É nesse registro que se deve
inscrever a disseminação do bullying na contemporaneidade. É preciso dizer, no
que concerne a isso, que a provocação e a violência entre os jovens e crianças
é uma prática social antiga. O que é novo, contudo, é a ausência de uma
autoridade que possa funcionar como mediação no combate entre estes e aqueles,
o que incrementou bastante a disseminação dessa prática de violência.
Não obstante tudo isso, a juventude
é ainda glorificada como a representação do que seria o melhor dos mundos
possíveis. A juventude seria então a condensação simbólica de todas as potencialidades
existenciais.
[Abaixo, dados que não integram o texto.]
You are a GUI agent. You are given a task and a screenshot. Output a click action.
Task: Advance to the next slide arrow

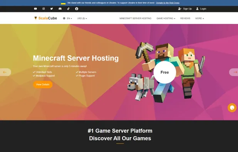[234, 72]
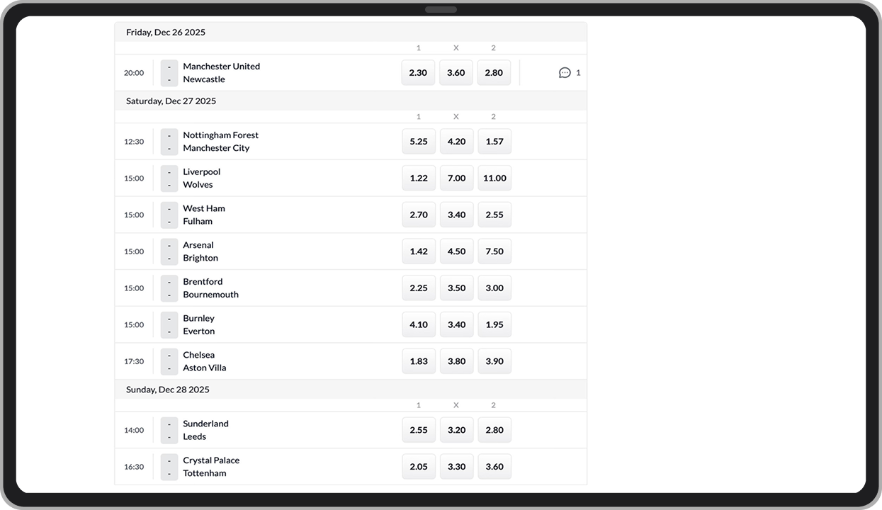This screenshot has height=510, width=882.
Task: Back Tottenham away win at 3.60
Action: tap(494, 466)
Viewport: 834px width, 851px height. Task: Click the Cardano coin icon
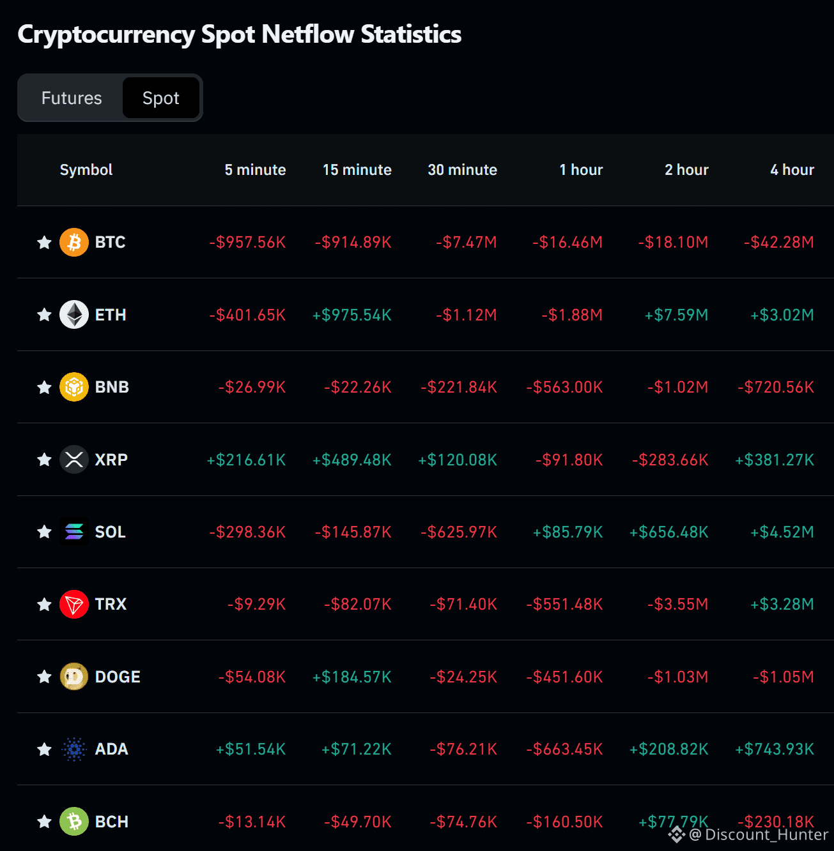[x=74, y=749]
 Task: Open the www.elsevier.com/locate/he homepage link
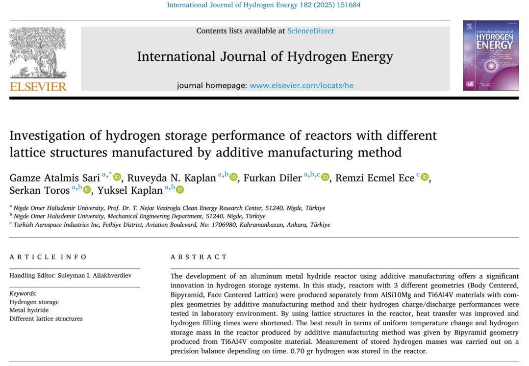click(x=302, y=85)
Contudo, se fazemos isso é porque não apenas queremos cultivar a
aparência juvenil, por meio de cirurgias plásticas e da medicina estética, mas
também porque o código de experimentação que caracterizou a adolescência de
outrora se disseminou para a idade adulta e para a terceira idade.
Constituiu-se assim uma efetiva adolescência sem fim na tradição ocidental,
onde se busca pelo desejo a possibilidade de novos laços amorosos e novas modalidades
de realização existencial.
(Joel
Birman, revista Cult n. 157, maio 2011).
*agonística:
relativo a luta, conflito, combate.
Tomando por base algumas questões
desta prova acerca dos jovens na atualidade, escreva uma carta para o editor da
revista que publicou o texto “Ser ou não ser” (trate-o simplesmente de “Caro
editor”), na qual você se posicione criticamente em relação às principais
ideias que o texto veicula.
Nesta carta, defenda também seus
pontos de vista sobre a juventude nos dias de hoje e procure invocar situações
concretas ligadas à relação dos jovens com a escola, o esporte, a cultura, o
lazer, a política, os projetos sociais e o mundo do trabalho. Fique atento para
não se restringir a um simples relato.